Start of Data for this exercise
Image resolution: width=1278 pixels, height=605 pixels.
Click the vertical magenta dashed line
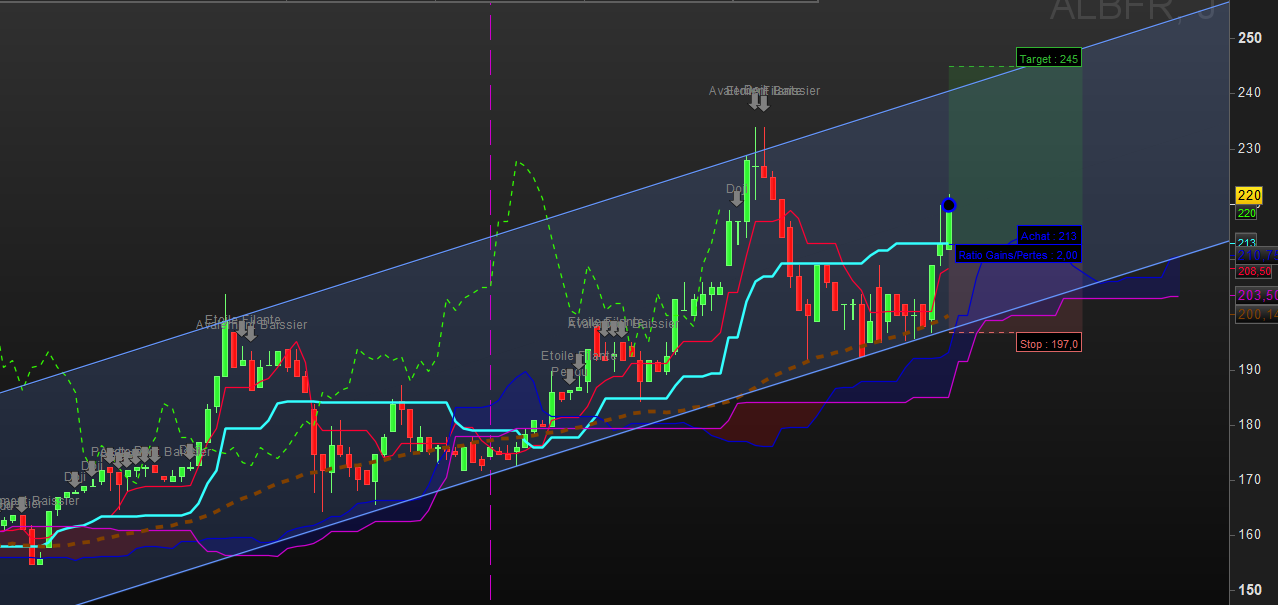[x=491, y=300]
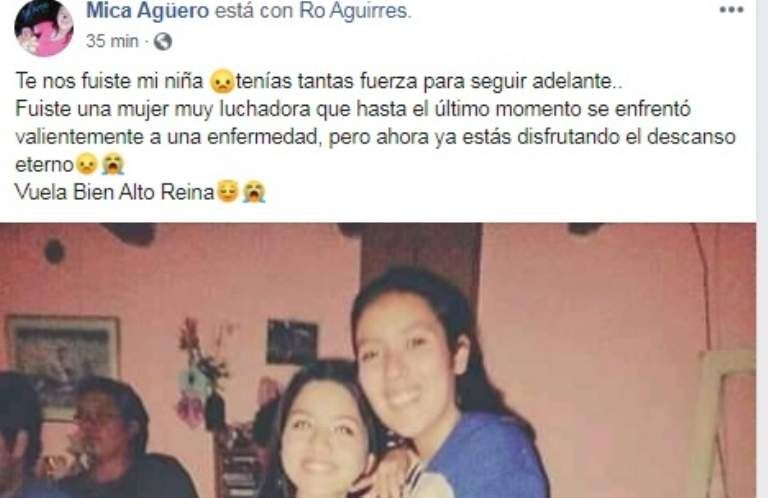Screen dimensions: 768x498
Task: Click the globe public privacy icon
Action: click(163, 42)
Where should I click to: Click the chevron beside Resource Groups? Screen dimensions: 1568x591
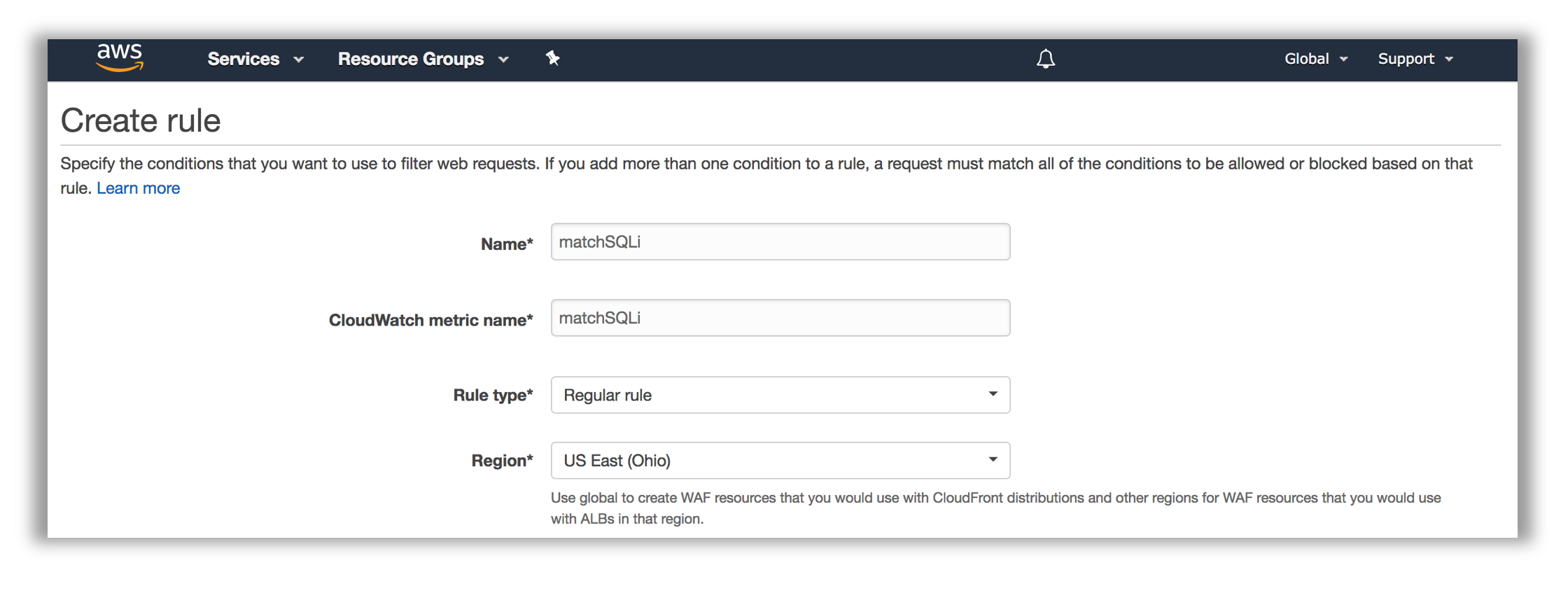click(x=503, y=60)
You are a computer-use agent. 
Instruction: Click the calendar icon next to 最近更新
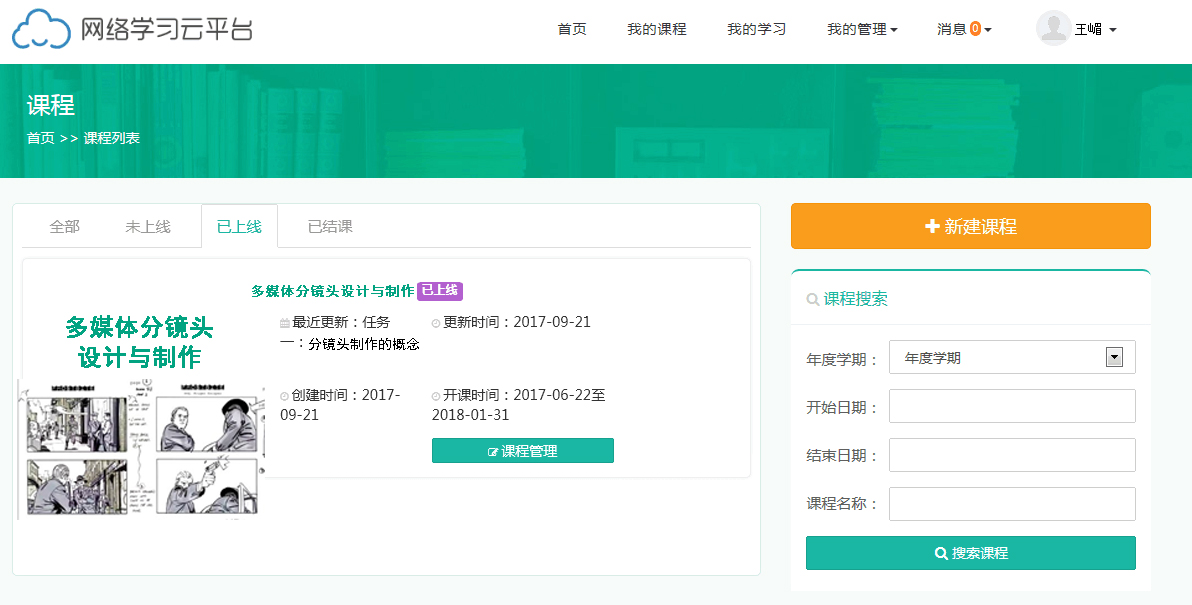286,322
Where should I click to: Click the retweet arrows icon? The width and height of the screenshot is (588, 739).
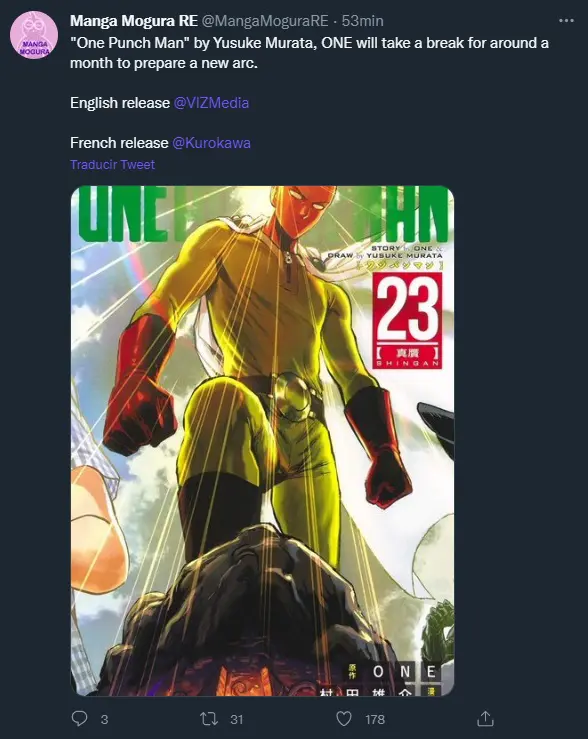[x=209, y=719]
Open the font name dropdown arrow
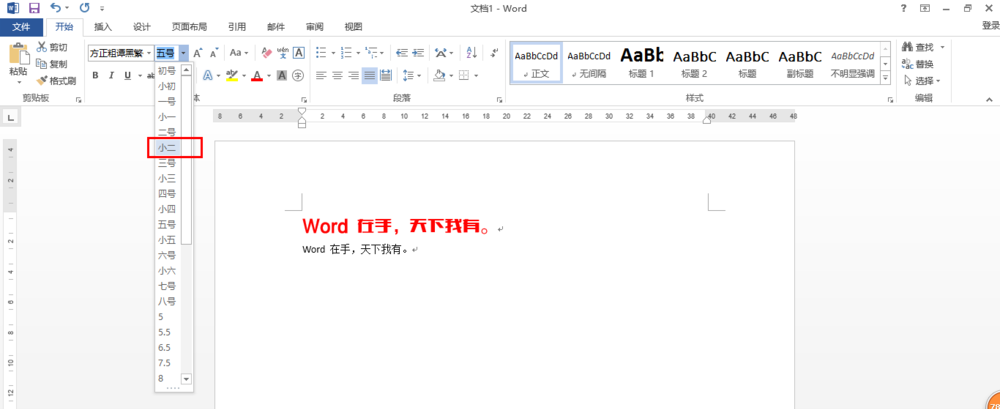 tap(149, 53)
End of Data for this exercise
Work instructions: Word for word, retype the lines from the one that contains "Where should I click to: Click the chevron" through the final line of the data, both ends included, excluding pictures.

Result:
Where should I click to: Click the chevron beside Resource Groups? Screen dimensions: 1568x591
click(x=503, y=60)
You are a computer-use agent. 
Instruction: Click the calendar icon next to 最近更新
286,322
Where should I click to: Click the retweet arrows icon? The width and height of the screenshot is (588, 739).
[x=209, y=719]
Open the font name dropdown arrow
 tap(149, 53)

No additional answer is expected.